Deep learning approaches, such as LSTM-Attention, have shown potential in predicting Bitcoin prices due to their capacity to detect complicated patterns and correlations in data. Gradient-specific optimization is a strategy that uses gradient information gathered during the training process to optimize model parameters. Using this strategy allows the model to learn more efficiently and precisely, resulting in higher forecasting accuracy.
In summary, the LSTM-Attention hybrid model generally outperforms the ANN-LSTM hybrid model in terms of forecast accuracy, as evidenced by lower error metrics and a higher accuracy rate. Furthermore, the LSTM-Attention model shows a greater difference in forecast accuracy than the ANN-LSTM model, as evidenced by the higher DM statistic. A higher DM value of 4.253 indicates a substantial difference in forecast accuracy against the ANN-LSTM model.
7. Conclusions
Predicting Bitcoin values is a difficult task owing to numerous market variables. For this reason, recent advances in deep learning and artificial intelligence have yielded more accurate and reliable predictive models than formerly effective methods such as time series analysis or econometric modeling. Hybridization can increase the precision of predictions of Bitcoin prices by adopting mixed approaches to the use of these two modeling systems.

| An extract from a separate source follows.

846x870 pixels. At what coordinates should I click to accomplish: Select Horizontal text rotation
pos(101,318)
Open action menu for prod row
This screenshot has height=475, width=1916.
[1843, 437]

Firstly, as previously stated, we employed the LSTM with attention mechanism, followed by gradient-specific optimization, to enhance our predictions of Bitcoin prices over the last five years. Secondly, we merged the ANNs and LSTM and incorporated gradient-specific optimization. The findings show that LSTM-Attention with gradient-specific optimization performs well in Bitcoin forecasts, making it more appropriate for Bitcoin predictions, producing results that are very similar to reality when compared with the second model.
Therefore, our findings have major implications for investors, traders, and politicians, who rely on precise forecasting to make educated decisions. Although our hybrid LSTM-Attention model with gradient-specific optimization was quite successful, it is important to realize that no model is perfect. In some situations, the model may underperform or fail to appropriately anticipate cryptocurrencies. In fact, our models have a few limitations: they do not take into consideration sentiment analysis in the Bitcoin market, and they cannot measure the intensity of sentiment from text-based sources like social media platforms, which is why there is always opportunity for development in terms of forecast accuracy, prediction error reduction, and model robustness to changing market conditions. In the future, we want to increase the accuracy of forecasts by adding more models, adjusting hyperparameters, and improving hybrid models that are already in place. We need to have better forecasting models so that they can easily be relied upon. As a result, our goals are to increase forecast accuracy, produce trustworthy outcomes, and account for changes in the market.